▶ WRITTEN INSTRUCTION
Put each line of the material below into a JSON list of strings, one string per line, leaving out blank lines.
□ □ □
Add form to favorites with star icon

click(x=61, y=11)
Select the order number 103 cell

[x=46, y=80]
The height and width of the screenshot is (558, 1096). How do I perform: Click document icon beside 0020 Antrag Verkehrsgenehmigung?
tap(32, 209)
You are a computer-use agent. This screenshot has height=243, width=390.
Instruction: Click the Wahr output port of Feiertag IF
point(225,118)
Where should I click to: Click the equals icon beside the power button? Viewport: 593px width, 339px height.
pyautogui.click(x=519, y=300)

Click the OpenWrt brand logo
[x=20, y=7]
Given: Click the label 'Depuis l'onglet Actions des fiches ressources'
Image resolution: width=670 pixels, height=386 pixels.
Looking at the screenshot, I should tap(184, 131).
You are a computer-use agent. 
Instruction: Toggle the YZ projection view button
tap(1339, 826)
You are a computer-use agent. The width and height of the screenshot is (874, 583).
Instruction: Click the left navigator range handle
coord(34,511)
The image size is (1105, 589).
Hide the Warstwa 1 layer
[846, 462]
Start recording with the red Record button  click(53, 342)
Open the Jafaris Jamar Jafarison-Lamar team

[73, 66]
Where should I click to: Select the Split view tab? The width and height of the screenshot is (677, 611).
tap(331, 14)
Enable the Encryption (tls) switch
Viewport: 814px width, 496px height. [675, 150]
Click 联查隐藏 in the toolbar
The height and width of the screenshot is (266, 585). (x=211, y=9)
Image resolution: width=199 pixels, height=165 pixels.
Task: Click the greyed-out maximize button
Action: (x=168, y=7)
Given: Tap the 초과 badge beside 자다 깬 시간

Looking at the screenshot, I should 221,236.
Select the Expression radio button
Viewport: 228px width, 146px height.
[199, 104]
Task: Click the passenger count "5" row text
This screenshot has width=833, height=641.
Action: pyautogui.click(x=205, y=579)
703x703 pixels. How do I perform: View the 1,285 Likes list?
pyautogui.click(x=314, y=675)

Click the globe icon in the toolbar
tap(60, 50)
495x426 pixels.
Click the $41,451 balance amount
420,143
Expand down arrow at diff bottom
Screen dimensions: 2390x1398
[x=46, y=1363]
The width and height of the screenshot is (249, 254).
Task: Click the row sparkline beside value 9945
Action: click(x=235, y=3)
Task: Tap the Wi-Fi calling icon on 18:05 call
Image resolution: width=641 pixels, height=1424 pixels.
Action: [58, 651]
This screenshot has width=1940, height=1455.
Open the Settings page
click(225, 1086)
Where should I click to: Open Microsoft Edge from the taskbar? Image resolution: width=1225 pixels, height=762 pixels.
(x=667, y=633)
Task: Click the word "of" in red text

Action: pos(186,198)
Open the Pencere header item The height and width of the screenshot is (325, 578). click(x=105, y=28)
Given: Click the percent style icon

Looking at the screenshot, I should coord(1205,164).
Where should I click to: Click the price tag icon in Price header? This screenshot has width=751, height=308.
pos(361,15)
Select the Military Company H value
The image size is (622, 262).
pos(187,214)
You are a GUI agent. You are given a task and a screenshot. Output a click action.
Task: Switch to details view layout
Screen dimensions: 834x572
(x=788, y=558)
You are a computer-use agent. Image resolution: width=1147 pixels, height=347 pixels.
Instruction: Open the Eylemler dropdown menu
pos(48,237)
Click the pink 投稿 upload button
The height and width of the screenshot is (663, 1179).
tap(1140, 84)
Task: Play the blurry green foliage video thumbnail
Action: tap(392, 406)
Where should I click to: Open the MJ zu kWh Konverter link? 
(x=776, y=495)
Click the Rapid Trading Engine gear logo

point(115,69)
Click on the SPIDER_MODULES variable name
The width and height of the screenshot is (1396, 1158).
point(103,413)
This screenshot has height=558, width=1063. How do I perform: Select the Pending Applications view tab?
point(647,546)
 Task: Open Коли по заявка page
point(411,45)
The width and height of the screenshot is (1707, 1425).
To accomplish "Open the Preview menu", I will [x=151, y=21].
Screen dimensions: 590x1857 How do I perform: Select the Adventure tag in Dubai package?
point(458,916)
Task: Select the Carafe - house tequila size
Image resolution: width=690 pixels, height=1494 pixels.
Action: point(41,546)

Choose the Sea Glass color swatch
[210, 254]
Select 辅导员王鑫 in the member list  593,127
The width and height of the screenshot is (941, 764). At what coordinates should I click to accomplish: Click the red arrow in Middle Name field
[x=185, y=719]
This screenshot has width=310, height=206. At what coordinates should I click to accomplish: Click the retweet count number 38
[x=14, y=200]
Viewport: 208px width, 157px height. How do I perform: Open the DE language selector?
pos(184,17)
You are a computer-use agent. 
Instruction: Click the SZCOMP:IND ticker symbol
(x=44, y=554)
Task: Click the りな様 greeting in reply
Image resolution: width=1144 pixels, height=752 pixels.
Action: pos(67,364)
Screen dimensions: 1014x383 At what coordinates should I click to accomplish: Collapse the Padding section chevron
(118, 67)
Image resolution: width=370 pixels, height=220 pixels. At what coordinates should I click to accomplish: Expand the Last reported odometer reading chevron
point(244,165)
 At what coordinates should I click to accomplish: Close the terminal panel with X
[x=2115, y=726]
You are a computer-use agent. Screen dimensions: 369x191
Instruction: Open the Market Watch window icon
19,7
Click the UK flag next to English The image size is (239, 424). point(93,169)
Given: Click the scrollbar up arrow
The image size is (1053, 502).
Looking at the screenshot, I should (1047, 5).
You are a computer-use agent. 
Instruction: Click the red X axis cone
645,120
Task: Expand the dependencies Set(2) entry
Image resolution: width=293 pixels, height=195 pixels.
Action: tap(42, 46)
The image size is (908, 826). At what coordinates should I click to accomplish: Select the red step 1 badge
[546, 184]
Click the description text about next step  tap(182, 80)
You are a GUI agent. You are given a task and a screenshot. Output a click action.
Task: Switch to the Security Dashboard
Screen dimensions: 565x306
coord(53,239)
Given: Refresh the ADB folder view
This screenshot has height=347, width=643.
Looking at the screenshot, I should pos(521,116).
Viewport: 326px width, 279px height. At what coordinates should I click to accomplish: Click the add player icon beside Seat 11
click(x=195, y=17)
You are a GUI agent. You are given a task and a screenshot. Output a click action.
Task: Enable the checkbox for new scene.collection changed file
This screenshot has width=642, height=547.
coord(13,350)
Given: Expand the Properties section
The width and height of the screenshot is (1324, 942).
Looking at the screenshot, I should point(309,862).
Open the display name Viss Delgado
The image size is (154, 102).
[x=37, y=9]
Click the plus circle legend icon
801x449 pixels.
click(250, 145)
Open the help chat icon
□ □ □
▶ TASK ANSWER
[
  "Add form to favorites with star icon",
  "click(x=61, y=11)",
  "Select the order number 103 cell",
  "[x=46, y=80]",
  "The height and width of the screenshot is (558, 1096). How do I perform: Click document icon beside 0020 Antrag Verkehrsgenehmigung?",
  "tap(32, 209)",
  "You are a computer-use agent. This screenshot has height=243, width=390.",
  "Instruction: Click the Wahr output port of Feiertag IF",
  "point(225,118)",
  "Where should I click to: Click the equals icon beside the power button? Viewport: 593px width, 339px height.",
  "pyautogui.click(x=519, y=300)",
  "Click the OpenWrt brand logo",
  "[x=20, y=7]",
  "Given: Click the label 'Depuis l'onglet Actions des fiches ressources'",
  "Image resolution: width=670 pixels, height=386 pixels.",
  "Looking at the screenshot, I should tap(184, 131).",
  "You are a computer-use agent. ",
  "Instruction: Toggle the YZ projection view button",
  "tap(1339, 826)",
  "You are a computer-use agent. The width and height of the screenshot is (874, 583).",
  "Instruction: Click the left navigator range handle",
  "coord(34,511)",
  "The image size is (1105, 589).",
  "Hide the Warstwa 1 layer",
  "[846, 462]",
  "Start recording with the red Record button  click(53, 342)",
  "Open the Jafaris Jamar Jafarison-Lamar team",
  "[73, 66]",
  "Where should I click to: Select the Split view tab? The width and height of the screenshot is (677, 611).",
  "tap(331, 14)",
  "Enable the Encryption (tls) switch",
  "Viewport: 814px width, 496px height. [675, 150]",
  "Click 联查隐藏 in the toolbar",
  "The height and width of the screenshot is (266, 585). (x=211, y=9)",
  "Image resolution: width=199 pixels, height=165 pixels.",
  "Task: Click the greyed-out maximize button",
  "Action: (x=168, y=7)",
  "Given: Tap the 초과 badge beside 자다 깬 시간",
  "Looking at the screenshot, I should 221,236.",
  "Select the Expression radio button",
  "Viewport: 228px width, 146px height.",
  "[199, 104]",
  "Task: Click the passenger count \"5\" row text",
  "This screenshot has width=833, height=641.",
  "Action: pyautogui.click(x=205, y=579)",
  "703x703 pixels. How do I perform: View the 1,285 Likes list?",
  "pyautogui.click(x=314, y=675)",
  "Click the globe icon in the toolbar",
  "tap(60, 50)",
  "495x426 pixels.",
  "Click the $41,451 balance amount",
  "420,143",
  "Expand down arrow at diff bottom",
  "Screen dimensions: 2390x1398",
  "[x=46, y=1363]",
  "The width and height of the screenshot is (249, 254).",
  "Task: Click the row sparkline beside value 9945",
  "Action: click(x=235, y=3)",
  "Task: Tap the Wi-Fi calling icon on 18:05 call",
  "Image resolution: width=641 pixels, height=1424 pixels.",
  "Action: [58, 651]",
  "This screenshot has width=1940, height=1455.",
  "Open the Settings page",
  "click(225, 1086)",
  "Where should I click to: Open Microsoft Edge from the taskbar? Image resolution: width=1225 pixels, height=762 pixels.",
  "(x=667, y=633)",
  "Task: Click the word \"of\" in red text",
  "Action: pos(186,198)",
  "Open the Pencere header item The height and width of the screenshot is (325, 578). click(x=105, y=28)",
  "Given: Click the percent style icon",
  "Looking at the screenshot, I should coord(1205,164).",
  "Where should I click to: Click the price tag icon in Price header? This screenshot has width=751, height=308.",
  "pos(361,15)",
  "Select the Military Company H value",
  "The image size is (622, 262).",
  "pos(187,214)",
  "You are a GUI agent. You are given a task and a screenshot. Output a click action.",
  "Task: Switch to details view layout",
  "Screen dimensions: 834x572",
  "(x=788, y=558)",
  "You are a computer-use agent. Image resolution: width=1147 pixels, height=347 pixels.",
  "Instruction: Open the Eylemler dropdown menu",
  "pos(48,237)",
  "Click the pink 投稿 upload button",
  "The height and width of the screenshot is (663, 1179).",
  "tap(1140, 84)",
  "Task: Play the blurry green foliage video thumbnail",
  "Action: tap(392, 406)",
  "Where should I click to: Open the MJ zu kWh Konverter link? ",
  "(x=776, y=495)",
  "Click the Rapid Trading Engine gear logo",
  "point(115,69)",
  "Click on the SPIDER_MODULES variable name",
  "The width and height of the screenshot is (1396, 1158).",
  "point(103,413)",
  "This screenshot has height=558, width=1063. How do I perform: Select the Pending Applications view tab?",
  "point(647,546)",
  " Task: Open Коли по заявка page",
  "point(411,45)",
  "The width and height of the screenshot is (1707, 1425).",
  "To accomplish \"Open the Preview menu\", I will [x=151, y=21].",
  "Screen dimensions: 590x1857 How do I perform: Select the Adventure tag in Dubai package?",
  "point(458,916)",
  "Task: Select the Carafe - house tequila size",
  "Image resolution: width=690 pixels, height=1494 pixels.",
  "Action: point(41,546)",
  "Choose the Sea Glass color swatch",
  "[210, 254]",
  "Select 辅导员王鑫 in the member list  593,127",
  "The width and height of the screenshot is (941, 764). At what coordinates should I click to accomplish: Click the red arrow in Middle Name field",
  "[x=185, y=719]",
  "This screenshot has width=310, height=206. At what coordinates should I click to accomplish: Click the retweet count number 38",
  "[x=14, y=200]",
  "Viewport: 208px width, 157px height. How do I perform: Open the DE language selector?",
  "pos(184,17)",
  "You are a computer-use agent. ",
  "Instruction: Click the SZCOMP:IND ticker symbol",
  "(x=44, y=554)",
  "Task: Click the りな様 greeting in reply",
  "Image resolution: width=1144 pixels, height=752 pixels.",
  "Action: pos(67,364)",
  "Screen dimensions: 1014x383 At what coordinates should I click to accomplish: Collapse the Padding section chevron",
  "(118, 67)",
  "Image resolution: width=370 pixels, height=220 pixels. At what coordinates should I click to accomplish: Expand the Last reported odometer reading chevron",
  "point(244,165)",
  " At what coordinates should I click to accomplish: Close the terminal panel with X",
  "[x=2115, y=726]",
  "You are a computer-use agent. Screen dimensions: 369x191",
  "Instruction: Open the Market Watch window icon",
  "19,7",
  "Click the UK flag next to English The image size is (239, 424). point(93,169)",
  "Given: Click the scrollbar up arrow",
  "The image size is (1053, 502).",
  "Looking at the screenshot, I should (1047, 5).",
  "You are a computer-use agent. ",
  "Instruction: Click the red X axis cone",
  "645,120",
  "Task: Expand the dependencies Set(2) entry",
  "Image resolution: width=293 pixels, height=195 pixels.",
  "Action: tap(42, 46)",
  "The image size is (908, 826). At what coordinates should I click to accomplish: Select the red step 1 badge",
  "[546, 184]",
  "Click the description text about next step  tap(182, 80)",
  "You are a GUI agent. You are given a task and a screenshot. Output a click action.",
  "Task: Switch to the Security Dashboard",
  "Screen dimensions: 565x306",
  "coord(53,239)",
  "Given: Refresh the ADB folder view",
  "This screenshot has height=347, width=643.",
  "Looking at the screenshot, I should pos(521,116).",
  "Viewport: 326px width, 279px height. At what coordinates should I click to accomplish: Click the add player icon beside Seat 11",
  "click(x=195, y=17)",
  "You are a GUI agent. You are given a task and a screenshot. Output a click action.",
  "Task: Enable the checkbox for new scene.collection changed file",
  "This screenshot has width=642, height=547.",
  "coord(13,350)",
  "Given: Expand the Properties section",
  "The width and height of the screenshot is (1324, 942).",
  "Looking at the screenshot, I should point(309,862).",
  "Open the display name Viss Delgado",
  "The image size is (154, 102).",
  "[x=37, y=9]",
  "Click the plus circle legend icon",
  "801x449 pixels.",
  "click(250, 145)",
  "Open the help chat icon"
]